BEGIN

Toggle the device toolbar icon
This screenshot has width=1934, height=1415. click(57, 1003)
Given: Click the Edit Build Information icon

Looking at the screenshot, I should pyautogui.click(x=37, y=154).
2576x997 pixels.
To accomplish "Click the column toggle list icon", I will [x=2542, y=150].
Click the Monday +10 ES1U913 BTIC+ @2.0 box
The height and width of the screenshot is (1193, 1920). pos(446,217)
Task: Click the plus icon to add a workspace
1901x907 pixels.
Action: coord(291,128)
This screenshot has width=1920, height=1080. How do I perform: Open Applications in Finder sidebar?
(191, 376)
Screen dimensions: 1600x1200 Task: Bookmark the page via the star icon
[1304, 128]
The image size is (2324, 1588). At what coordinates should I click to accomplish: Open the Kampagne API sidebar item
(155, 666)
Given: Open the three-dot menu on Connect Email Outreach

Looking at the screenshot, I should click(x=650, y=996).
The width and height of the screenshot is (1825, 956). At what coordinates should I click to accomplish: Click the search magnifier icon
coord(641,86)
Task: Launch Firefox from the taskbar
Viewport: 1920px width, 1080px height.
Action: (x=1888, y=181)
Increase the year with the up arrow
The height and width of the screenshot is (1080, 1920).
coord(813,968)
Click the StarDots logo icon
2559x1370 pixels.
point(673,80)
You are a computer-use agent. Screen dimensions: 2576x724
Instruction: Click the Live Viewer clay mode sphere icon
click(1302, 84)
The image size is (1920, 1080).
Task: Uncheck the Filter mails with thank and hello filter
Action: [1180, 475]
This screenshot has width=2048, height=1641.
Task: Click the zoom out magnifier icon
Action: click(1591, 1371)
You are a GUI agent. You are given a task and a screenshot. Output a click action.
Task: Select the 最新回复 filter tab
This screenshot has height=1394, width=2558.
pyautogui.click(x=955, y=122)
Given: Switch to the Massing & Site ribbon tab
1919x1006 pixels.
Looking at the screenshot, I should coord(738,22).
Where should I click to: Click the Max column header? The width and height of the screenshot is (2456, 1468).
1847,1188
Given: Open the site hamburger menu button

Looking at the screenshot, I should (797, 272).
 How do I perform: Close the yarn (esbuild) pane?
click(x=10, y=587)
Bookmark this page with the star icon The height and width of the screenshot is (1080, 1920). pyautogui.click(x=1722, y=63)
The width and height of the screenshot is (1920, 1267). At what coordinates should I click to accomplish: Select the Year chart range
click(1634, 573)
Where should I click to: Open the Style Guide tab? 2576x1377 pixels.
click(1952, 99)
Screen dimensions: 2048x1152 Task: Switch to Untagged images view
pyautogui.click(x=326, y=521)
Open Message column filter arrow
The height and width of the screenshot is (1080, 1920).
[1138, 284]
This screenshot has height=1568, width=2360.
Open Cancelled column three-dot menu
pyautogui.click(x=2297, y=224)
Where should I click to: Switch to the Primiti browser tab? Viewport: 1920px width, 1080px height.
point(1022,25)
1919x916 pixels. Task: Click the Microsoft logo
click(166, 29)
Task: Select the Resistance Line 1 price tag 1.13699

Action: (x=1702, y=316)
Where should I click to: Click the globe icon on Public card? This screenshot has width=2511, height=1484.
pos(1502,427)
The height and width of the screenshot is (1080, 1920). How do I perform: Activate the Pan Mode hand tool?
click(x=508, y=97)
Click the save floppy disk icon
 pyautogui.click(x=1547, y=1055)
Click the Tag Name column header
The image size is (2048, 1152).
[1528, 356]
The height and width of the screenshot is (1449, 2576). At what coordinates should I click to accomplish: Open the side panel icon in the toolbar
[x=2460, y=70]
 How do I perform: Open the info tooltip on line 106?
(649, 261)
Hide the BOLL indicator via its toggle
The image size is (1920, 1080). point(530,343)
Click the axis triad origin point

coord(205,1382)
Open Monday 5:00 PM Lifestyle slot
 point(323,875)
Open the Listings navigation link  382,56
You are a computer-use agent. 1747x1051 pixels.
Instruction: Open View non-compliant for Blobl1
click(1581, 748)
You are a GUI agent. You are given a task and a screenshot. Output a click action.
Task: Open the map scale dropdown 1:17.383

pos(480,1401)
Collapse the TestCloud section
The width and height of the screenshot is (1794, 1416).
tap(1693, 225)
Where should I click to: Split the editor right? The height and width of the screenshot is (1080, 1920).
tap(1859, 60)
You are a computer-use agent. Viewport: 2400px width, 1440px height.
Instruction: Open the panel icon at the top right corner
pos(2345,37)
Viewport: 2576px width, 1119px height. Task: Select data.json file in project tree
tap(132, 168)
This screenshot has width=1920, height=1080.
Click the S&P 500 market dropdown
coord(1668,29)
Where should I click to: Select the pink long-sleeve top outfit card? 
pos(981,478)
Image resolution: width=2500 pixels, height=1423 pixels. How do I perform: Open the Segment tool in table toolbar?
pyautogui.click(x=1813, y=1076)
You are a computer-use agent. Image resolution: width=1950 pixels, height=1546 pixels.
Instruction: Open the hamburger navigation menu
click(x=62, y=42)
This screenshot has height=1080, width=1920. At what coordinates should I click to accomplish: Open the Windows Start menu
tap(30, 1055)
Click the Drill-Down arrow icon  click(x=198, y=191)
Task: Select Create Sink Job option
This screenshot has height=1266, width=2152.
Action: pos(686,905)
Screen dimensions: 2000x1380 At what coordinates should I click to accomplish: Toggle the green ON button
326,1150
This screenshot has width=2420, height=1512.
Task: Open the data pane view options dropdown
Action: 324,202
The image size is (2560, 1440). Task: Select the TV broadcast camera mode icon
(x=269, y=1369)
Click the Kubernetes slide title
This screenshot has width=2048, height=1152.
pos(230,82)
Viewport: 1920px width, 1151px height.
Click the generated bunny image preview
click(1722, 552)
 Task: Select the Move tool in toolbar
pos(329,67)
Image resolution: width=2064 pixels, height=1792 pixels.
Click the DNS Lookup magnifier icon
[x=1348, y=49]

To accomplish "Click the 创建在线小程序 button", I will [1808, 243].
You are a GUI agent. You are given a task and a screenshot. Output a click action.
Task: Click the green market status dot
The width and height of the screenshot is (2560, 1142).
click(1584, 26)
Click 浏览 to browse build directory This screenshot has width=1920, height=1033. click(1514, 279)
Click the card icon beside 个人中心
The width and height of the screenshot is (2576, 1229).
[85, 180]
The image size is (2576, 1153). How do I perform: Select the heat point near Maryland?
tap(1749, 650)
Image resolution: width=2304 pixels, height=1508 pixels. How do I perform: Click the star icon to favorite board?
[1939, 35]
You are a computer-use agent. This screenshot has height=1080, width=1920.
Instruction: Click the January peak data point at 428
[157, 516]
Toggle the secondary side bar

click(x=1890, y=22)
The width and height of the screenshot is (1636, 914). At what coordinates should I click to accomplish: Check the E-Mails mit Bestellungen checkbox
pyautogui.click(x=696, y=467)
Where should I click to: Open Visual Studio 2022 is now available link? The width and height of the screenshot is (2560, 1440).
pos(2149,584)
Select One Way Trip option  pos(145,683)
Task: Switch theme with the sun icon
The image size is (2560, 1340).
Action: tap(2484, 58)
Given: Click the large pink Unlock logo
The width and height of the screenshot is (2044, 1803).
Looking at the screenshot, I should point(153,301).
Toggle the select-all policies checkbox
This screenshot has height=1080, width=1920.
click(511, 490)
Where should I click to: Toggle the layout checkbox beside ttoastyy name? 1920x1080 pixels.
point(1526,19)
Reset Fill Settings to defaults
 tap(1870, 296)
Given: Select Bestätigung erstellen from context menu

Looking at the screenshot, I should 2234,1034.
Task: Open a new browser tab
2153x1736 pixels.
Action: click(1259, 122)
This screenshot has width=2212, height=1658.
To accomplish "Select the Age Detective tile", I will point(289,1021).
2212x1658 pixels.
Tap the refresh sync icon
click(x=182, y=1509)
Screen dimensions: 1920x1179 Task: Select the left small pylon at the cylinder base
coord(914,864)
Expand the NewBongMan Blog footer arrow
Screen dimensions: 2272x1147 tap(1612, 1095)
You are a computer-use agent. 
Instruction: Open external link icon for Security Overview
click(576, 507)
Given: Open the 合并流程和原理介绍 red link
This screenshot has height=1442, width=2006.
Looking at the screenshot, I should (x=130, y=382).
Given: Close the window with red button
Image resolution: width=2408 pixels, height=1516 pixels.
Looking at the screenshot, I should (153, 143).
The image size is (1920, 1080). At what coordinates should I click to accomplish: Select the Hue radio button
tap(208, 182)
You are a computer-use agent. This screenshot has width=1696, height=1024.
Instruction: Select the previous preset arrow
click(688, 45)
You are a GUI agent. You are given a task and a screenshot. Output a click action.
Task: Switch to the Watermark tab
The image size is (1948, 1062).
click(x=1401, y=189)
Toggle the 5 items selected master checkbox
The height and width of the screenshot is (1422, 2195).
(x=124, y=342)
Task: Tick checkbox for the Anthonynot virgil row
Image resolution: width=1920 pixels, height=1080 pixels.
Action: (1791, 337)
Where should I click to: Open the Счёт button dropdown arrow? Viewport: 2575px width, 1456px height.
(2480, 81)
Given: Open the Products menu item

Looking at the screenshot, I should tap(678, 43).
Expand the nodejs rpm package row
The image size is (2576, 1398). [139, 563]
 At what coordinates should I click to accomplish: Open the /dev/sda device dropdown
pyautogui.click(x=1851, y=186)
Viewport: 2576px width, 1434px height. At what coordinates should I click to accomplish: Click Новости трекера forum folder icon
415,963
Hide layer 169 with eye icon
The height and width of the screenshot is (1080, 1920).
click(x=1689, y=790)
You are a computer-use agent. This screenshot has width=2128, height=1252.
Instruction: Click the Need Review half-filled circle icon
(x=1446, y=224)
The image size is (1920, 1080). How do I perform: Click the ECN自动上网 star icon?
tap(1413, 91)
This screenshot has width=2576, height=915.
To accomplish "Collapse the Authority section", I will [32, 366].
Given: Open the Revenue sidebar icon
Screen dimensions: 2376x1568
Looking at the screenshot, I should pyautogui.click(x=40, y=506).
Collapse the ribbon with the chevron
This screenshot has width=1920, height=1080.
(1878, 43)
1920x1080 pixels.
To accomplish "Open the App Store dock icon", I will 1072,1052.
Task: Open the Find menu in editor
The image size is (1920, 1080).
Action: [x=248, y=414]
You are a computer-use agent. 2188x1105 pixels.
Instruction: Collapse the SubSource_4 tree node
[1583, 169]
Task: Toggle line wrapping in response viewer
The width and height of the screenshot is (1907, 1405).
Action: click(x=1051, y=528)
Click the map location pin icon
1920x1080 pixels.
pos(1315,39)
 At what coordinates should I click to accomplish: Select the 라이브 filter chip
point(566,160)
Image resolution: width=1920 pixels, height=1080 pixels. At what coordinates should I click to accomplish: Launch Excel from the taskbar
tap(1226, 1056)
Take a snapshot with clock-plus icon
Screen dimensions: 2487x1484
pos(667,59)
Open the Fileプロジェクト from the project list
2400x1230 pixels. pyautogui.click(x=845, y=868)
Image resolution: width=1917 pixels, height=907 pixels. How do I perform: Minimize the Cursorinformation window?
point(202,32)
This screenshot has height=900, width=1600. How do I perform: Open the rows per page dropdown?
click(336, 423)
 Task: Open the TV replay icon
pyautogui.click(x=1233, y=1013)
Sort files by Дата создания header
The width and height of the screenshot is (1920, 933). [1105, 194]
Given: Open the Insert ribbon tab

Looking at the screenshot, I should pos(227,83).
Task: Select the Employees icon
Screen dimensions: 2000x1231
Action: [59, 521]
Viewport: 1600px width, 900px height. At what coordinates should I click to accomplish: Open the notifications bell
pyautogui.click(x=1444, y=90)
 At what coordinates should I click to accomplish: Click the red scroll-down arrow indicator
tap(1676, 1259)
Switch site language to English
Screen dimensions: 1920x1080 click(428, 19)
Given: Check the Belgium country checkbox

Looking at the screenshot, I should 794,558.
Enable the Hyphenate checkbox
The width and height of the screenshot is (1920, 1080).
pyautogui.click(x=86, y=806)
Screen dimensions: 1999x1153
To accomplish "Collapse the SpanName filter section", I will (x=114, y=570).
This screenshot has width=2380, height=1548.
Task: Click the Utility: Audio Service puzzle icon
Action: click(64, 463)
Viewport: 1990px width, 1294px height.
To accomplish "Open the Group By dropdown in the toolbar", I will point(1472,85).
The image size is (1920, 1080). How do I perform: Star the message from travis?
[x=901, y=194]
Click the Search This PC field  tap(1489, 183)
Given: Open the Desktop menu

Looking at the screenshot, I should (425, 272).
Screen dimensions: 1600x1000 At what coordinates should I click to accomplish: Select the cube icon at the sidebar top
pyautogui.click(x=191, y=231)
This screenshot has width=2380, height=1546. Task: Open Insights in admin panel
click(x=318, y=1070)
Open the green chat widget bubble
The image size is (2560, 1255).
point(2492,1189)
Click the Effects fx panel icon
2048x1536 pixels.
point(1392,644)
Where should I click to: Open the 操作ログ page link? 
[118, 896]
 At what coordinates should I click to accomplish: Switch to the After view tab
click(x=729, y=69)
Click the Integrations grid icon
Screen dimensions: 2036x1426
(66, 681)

END

→ Exercise goal:
Begin with the line above that has "Viewport: 1920px width, 1151px height." and continue through the line that has "Task: Click the green market status dot", setting each one down exactly. Stop there.

→ Answer box:
Viewport: 1920px width, 1151px height.
Click the generated bunny image preview
click(1722, 552)
 Task: Select the Move tool in toolbar
pos(329,67)
Image resolution: width=2064 pixels, height=1792 pixels.
Click the DNS Lookup magnifier icon
[x=1348, y=49]

To accomplish "Click the 创建在线小程序 button", I will [1808, 243].
You are a GUI agent. You are given a task and a screenshot. Output a click action.
Task: Click the green market status dot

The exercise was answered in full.